This system should be compatible with very stringent availability requirements and should be able to offer a high capacity.
Finally, depending on the frequency allocation finally chosen, the solution could provide a global and unified Command & Control capability beyond-line-of-sight conditions and, thus, offer, through a single piece of equipment, a universal access to all civil airspaces worldwide.
During the 9-month project duration the following plan will be implemented in order to fulfill the objectives of the project:
- Provide a status on current regulation and certification policies and standardization activities to allow UA flight in non segregated airspaces,
- Define and justify the satellite mission and system requirements and propose a preliminary design of a new satellite system and its operations,
- Define the required modifications to existing or planned satellite systems so that they would qualify for UAS C2,
- Establish a deployment plan for both a new and existing satellite system solution,
- Provide a cost assessment and a business case analysis under the UAS C2 service provider point of view,
- Provide a radio regulatory status review and an action plan definition including the contribution to regulatory meetings under WRC 2012 agenda item 1.3 on globally harmonized spectrum for UAS safe operation in non-segregated airspace.
The Key issues at stake in the frame of this project are the following:
- With the introduction of medium and high altitude UAV, with extreme long range and endurance, there is a growing requirement for BLOS (Beyond Line of Sight) capabilities, for both control and mission data,
- As of today, UAS operating in segregated airspace mainly use Ku-band FSS satellite communications, often through commercial satellites, which are utilized thanks to transponder lease schemes. However, this is not in line with ICAO position for the operation of UAS in non segregated airspace: UAS C2 links need to use safety bands, i.e. AMS(R)S bands. Indeed, ICAO recommends, for these links, the use of aeronautical safety spectrum, acknowledging how crucial they are for the safe integration of UAV within non-segregated airspace,
- WRC2012 to be held in February 2012, is a key milestones for the allocation of new worldwide and harmonized frequency bands to UAS control links.

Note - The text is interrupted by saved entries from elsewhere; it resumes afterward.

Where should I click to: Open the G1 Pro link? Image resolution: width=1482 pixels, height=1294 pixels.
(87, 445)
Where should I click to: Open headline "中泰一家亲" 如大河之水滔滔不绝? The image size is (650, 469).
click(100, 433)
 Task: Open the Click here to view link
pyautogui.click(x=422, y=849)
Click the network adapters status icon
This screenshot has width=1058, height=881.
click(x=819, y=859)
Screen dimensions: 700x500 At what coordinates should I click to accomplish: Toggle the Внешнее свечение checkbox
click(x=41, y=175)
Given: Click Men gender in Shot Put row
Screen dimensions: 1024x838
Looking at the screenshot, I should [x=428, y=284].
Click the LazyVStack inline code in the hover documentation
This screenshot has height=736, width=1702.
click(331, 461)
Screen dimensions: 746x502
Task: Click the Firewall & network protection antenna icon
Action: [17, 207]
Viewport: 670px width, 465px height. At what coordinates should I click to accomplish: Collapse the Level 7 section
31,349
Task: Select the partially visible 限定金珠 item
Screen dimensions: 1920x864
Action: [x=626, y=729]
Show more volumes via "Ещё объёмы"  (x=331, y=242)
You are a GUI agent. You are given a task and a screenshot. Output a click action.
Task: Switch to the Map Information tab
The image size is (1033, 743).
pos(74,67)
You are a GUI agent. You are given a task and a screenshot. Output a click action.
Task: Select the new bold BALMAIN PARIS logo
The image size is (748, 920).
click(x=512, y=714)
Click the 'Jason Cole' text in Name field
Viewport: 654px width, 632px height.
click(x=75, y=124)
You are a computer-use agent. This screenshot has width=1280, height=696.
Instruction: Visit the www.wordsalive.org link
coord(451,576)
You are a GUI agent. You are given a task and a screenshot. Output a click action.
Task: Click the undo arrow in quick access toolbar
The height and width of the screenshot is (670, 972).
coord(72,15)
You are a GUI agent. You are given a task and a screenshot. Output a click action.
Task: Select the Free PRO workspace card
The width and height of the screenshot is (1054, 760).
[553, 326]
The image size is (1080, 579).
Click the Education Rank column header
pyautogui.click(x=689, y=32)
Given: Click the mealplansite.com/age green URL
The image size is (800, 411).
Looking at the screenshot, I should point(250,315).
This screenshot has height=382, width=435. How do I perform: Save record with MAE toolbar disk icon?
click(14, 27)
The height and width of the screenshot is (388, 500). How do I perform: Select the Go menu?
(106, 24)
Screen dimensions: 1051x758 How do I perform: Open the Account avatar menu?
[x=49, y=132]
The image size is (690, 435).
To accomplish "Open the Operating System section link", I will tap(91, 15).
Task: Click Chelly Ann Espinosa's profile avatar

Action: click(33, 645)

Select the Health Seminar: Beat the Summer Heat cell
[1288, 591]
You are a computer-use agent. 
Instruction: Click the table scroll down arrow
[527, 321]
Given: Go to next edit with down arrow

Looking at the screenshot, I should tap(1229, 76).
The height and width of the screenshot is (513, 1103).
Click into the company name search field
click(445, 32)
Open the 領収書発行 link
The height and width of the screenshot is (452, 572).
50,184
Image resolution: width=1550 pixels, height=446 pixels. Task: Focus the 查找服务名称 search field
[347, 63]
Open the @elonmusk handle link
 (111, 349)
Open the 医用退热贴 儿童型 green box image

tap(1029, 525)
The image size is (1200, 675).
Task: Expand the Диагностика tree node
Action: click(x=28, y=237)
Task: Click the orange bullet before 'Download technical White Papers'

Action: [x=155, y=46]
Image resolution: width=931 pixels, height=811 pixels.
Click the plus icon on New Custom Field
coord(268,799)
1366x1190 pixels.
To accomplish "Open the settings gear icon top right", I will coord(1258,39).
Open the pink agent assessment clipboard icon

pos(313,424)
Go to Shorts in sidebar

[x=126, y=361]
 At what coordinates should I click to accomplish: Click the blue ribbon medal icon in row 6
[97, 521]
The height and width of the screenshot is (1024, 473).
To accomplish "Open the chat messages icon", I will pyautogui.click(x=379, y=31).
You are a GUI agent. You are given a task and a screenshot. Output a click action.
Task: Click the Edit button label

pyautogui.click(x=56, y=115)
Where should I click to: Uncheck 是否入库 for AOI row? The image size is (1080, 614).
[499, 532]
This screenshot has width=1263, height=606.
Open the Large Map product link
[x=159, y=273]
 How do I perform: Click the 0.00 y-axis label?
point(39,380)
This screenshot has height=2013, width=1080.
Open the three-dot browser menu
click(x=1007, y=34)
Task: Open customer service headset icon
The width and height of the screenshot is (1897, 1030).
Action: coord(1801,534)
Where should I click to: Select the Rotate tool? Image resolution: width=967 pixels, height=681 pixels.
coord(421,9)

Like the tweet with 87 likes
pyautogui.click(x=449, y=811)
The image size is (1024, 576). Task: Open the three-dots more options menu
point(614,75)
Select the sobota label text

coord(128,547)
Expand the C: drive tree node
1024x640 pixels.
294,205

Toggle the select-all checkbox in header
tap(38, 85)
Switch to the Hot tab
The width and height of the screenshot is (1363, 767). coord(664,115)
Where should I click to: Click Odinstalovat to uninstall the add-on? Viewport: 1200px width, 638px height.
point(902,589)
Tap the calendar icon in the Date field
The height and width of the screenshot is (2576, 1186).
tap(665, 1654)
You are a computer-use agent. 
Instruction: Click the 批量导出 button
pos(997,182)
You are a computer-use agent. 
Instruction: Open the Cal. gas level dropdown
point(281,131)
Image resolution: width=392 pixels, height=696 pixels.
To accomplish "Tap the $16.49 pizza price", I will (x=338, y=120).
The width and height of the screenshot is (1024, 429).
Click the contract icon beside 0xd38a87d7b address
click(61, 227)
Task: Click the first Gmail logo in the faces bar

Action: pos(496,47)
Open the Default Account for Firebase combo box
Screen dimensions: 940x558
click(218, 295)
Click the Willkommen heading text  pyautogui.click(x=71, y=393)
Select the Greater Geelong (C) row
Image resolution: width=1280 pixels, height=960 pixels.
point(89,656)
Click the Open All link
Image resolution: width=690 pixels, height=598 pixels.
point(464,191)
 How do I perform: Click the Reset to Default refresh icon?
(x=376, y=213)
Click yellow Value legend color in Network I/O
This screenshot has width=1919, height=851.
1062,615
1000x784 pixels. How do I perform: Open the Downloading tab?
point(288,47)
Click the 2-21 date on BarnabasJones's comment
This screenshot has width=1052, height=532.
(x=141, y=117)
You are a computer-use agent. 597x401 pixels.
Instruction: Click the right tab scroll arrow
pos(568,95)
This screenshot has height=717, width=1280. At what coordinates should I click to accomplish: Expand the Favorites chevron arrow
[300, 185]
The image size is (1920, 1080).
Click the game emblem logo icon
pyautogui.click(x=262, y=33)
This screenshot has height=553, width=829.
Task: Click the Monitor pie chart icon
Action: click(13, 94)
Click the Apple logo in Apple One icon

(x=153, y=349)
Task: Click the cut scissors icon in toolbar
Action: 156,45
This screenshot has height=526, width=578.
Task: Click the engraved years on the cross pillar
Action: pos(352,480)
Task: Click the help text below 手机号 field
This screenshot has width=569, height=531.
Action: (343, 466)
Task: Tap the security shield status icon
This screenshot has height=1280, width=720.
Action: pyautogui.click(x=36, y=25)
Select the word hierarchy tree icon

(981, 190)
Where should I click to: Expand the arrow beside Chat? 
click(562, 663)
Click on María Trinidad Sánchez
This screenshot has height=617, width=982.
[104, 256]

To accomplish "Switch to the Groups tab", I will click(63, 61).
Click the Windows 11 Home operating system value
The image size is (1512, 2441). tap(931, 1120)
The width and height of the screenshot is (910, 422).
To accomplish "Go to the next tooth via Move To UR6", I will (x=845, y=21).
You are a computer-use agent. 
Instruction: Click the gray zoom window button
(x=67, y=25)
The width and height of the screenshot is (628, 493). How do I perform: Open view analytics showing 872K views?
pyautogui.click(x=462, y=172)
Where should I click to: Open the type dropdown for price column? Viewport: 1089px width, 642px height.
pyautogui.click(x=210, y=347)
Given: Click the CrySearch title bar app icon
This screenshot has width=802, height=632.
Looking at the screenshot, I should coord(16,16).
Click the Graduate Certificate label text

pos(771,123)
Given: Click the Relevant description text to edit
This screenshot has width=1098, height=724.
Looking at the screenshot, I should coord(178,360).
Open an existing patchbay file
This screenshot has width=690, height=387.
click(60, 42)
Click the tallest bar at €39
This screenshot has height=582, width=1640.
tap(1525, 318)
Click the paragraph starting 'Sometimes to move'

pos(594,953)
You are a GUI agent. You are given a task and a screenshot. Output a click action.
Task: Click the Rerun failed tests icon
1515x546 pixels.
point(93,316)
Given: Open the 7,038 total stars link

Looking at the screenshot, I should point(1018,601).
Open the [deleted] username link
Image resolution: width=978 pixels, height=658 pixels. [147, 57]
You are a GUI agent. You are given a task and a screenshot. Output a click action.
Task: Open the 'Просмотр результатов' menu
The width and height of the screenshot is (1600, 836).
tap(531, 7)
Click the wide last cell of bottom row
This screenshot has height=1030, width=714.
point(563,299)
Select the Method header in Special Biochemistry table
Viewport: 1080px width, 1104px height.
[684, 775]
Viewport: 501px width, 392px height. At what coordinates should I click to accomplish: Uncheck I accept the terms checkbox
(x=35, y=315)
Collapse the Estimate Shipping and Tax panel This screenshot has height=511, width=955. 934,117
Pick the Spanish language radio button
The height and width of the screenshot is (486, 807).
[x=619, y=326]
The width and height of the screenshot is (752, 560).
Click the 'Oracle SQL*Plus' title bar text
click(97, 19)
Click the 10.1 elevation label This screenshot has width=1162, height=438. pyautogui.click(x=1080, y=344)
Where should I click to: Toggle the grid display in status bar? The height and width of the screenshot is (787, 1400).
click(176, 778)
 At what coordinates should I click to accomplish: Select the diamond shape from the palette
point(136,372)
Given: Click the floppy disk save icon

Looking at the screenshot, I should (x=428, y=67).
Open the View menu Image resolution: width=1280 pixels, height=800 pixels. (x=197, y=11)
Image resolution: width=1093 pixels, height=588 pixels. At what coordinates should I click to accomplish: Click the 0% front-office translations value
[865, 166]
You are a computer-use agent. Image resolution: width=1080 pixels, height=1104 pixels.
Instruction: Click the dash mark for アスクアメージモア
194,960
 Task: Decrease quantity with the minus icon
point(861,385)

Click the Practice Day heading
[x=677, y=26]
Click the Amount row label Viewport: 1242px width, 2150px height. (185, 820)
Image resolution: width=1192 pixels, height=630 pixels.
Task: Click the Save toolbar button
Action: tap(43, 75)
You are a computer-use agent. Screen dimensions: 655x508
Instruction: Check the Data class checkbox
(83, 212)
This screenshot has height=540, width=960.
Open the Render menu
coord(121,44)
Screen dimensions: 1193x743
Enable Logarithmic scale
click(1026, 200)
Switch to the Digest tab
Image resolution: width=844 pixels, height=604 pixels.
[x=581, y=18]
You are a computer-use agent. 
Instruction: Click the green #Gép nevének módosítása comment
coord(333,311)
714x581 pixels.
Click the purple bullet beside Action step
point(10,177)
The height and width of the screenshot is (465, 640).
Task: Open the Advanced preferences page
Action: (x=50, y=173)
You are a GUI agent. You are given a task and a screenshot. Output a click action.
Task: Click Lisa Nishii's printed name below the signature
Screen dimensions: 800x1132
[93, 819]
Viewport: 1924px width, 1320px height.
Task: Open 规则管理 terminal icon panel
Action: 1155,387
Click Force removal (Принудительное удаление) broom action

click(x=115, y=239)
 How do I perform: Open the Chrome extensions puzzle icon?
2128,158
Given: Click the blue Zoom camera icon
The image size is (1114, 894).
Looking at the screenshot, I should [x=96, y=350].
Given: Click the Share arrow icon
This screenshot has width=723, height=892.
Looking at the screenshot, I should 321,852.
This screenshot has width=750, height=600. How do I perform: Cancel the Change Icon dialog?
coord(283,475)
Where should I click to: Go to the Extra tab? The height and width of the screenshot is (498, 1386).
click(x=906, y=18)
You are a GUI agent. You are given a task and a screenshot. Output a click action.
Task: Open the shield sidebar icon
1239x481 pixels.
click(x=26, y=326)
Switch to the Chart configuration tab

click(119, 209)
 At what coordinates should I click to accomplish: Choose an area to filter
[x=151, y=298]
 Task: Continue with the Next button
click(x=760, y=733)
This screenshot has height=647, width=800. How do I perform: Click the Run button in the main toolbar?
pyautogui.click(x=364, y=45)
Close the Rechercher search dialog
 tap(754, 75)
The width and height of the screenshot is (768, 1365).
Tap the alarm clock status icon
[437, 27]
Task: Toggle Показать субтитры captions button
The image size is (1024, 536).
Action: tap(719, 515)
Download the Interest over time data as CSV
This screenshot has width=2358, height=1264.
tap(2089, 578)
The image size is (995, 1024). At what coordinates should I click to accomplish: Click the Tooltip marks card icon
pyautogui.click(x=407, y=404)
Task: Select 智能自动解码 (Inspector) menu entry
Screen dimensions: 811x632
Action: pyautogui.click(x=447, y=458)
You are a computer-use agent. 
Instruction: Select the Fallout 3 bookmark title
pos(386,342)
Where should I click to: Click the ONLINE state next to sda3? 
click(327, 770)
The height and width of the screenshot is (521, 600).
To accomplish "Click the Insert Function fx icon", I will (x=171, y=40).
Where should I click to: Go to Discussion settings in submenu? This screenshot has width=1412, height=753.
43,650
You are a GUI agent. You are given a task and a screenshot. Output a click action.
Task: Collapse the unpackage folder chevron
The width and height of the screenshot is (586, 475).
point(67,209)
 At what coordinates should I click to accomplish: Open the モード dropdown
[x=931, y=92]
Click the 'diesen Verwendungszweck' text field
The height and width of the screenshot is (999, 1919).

ESPRIT project key benefits will be the following
- The system that will be proposed in the frame of ESPRIT will offer a high capacity, be compatible with very stringent availability requirements and will be in line with ICAO position at WRC 2012,
- Based on a satellite architecture, ESPRIT design will offer some key benefits such as an extensive satellite coverage, and thus the capability to operate in remote areas without any terrestrial infrastructure,
- Finally, provided that a worldwide frequency allocation is chosen, the ESPRIT solution will provide a global and unified Command and Control capability beyond-line-of-sight conditions and thus, offer, through a single equipment, an universal access to all civil airspaces worldwid.
The project was kicked-off on the 4th of October 2011.
WP1, WP2, WP3 and WP8 activities started immediately after according to the project plan, i.e. the Context Description, the Mission Requirements Definition, the Initial trade-off analysis and the Regulatory support activities respectively.